CANNES–The Transilvania Intl. Film Festival has announced a new SVOD service, TIFF Unlimited, which will launch during the festival’s 18th edition, which bows May 31 in Cluj, Romania.
The service will curate titles from current and previous editions of the festival, while also showcasing other hand-picked auteur-driven productions, presented in partnership with local distributors. It will launch June 6 and be available across Romania.
“With all my colleagues from the festival, we thought we have to do something that will somehow extend the whole festival experience for all the year,” said director festival chief Tudor Giurgiu (pictured), whose latest feature, “Parking,” opens this year’s fest. “Yearly we are receiving emails from the public who say, ‘Oh, I missed that Russian film that won the audience award in your festival. Where am I going to see it?’ And I say, ‘Sorry, I don’t know where you can see the film, because it’s gone.’”
The problem isn’t limited to movies that are screened during the festival, which unspools this year from May 31 to June 9. Giurgiu noted that arthouse and indie films in Romania also quickly vanish after brief theatrical runs. “There’s this fairly big amount of titles, great titles, with important pedigrees, with festival awards and so on, and if the timing is not right, you will lose them,” he said.
Transilvania follows in the footsteps of festivals like Rotterdam and Goteborg, which have also launched VOD platforms to complement their brick-and-mortar offerings. But the need to utilize new technologies is particularly pressing in Romania, which suffers from the lowest rate of screen penetration in the E.U. Romania has nearly 50,000 inhabitants per screen: twice the number of neighboring Hungary, and roughly five times the number of cinephile France.

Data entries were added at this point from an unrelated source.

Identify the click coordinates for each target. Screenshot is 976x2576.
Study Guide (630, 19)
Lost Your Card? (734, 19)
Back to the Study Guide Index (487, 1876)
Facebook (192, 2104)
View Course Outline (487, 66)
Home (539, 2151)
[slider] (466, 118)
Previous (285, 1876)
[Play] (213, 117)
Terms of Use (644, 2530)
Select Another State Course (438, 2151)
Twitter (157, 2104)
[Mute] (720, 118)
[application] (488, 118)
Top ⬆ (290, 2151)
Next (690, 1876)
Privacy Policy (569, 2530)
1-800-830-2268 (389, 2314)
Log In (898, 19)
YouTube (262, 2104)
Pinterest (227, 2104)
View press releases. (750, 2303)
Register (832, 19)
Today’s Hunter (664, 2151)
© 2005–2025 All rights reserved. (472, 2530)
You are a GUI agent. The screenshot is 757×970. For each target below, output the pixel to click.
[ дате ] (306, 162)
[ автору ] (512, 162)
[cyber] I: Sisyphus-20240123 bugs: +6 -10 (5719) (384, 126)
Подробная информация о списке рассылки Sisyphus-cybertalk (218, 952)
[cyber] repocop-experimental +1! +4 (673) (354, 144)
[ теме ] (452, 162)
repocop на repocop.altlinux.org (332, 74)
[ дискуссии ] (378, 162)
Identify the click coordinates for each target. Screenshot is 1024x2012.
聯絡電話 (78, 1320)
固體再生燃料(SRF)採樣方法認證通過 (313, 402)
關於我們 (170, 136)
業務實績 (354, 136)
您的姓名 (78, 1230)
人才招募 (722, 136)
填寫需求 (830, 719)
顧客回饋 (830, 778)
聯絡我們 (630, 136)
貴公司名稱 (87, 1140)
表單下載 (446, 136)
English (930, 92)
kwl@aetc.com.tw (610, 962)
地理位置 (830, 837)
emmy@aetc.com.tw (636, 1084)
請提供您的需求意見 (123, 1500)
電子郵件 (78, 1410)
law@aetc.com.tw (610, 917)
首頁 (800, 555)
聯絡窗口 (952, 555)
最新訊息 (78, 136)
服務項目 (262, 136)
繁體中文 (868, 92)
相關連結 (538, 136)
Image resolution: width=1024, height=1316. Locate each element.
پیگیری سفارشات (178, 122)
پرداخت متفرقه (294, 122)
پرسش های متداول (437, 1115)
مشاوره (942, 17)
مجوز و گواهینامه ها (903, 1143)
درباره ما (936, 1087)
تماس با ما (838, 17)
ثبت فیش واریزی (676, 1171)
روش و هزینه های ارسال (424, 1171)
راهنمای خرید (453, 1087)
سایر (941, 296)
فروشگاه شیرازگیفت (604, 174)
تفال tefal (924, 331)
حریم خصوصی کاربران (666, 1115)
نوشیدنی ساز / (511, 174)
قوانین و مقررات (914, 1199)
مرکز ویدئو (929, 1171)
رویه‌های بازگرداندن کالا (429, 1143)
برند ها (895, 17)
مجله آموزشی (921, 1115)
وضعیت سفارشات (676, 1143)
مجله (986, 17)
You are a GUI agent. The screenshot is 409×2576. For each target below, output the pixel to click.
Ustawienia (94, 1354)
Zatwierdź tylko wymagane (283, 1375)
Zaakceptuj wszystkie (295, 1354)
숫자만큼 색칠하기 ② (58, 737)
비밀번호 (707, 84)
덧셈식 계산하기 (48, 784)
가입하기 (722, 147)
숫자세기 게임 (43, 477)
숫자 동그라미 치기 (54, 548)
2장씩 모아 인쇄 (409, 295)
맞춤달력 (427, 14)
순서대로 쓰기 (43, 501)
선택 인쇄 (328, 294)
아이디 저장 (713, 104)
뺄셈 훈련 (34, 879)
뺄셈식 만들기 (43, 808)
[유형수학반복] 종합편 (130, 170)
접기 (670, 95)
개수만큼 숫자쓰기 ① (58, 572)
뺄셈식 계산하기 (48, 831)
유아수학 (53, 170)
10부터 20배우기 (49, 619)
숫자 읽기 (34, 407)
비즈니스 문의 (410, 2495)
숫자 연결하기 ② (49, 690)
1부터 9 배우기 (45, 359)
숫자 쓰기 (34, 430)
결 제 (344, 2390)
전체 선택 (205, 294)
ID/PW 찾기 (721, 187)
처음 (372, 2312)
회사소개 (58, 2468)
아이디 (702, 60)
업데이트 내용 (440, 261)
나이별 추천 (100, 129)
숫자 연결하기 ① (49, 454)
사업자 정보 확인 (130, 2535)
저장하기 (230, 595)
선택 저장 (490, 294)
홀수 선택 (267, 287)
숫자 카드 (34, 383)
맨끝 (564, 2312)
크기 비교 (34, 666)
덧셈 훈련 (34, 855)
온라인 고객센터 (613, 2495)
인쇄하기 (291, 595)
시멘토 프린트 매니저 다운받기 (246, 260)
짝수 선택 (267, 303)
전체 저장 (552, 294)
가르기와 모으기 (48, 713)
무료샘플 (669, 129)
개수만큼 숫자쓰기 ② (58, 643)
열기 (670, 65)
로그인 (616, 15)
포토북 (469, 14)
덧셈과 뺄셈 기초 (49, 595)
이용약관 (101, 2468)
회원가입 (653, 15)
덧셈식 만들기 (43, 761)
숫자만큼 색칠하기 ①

During the Communist era, Romania’s theatrical industry flourished, with some 450 cinemas operating around the time that dictator Nicolae Ceausescu was executed in 1989, jumpstarting the country’s transition to democracy. Those numbers have dropped precipitously in the years since, with around 100 cinemas operating today.
There has been a cautious revival of late, powered largely by the construction of more multiplexes. Total box office has been steady in recent years, and the 13.3 million total admissions across Romania last year was just a small decline from the previous year’s modern record highs.
Yet those numbers largely reflect the influence of Hollywood blockbusters, which accounted for the nine highest-grossing films in Romania last year. (The tenth spot was claimed by Corin Hardy’s “Conjuring” spinoff “The Nun,” which was lensed in Romania.)
Auteur-driven films struggle to reach an audience. “There are more cinemas, but there are more multiplexes,” said Antoine Bagnaninchi, of leading indie distributor Independenta Film. “A lot more screens than before, but there are no more arthouse cinemas.”
For now, festival organizers hope TIFF Unlimited can help fill that gap. While the SVOD platform will launch locally this year, Giurgiu said it “would not make sense on a 10-year basis” to limit the service to Romania.
“At the beginning, we would like to see how it would grow, what will be the response from the market, and how we can expand,” he said.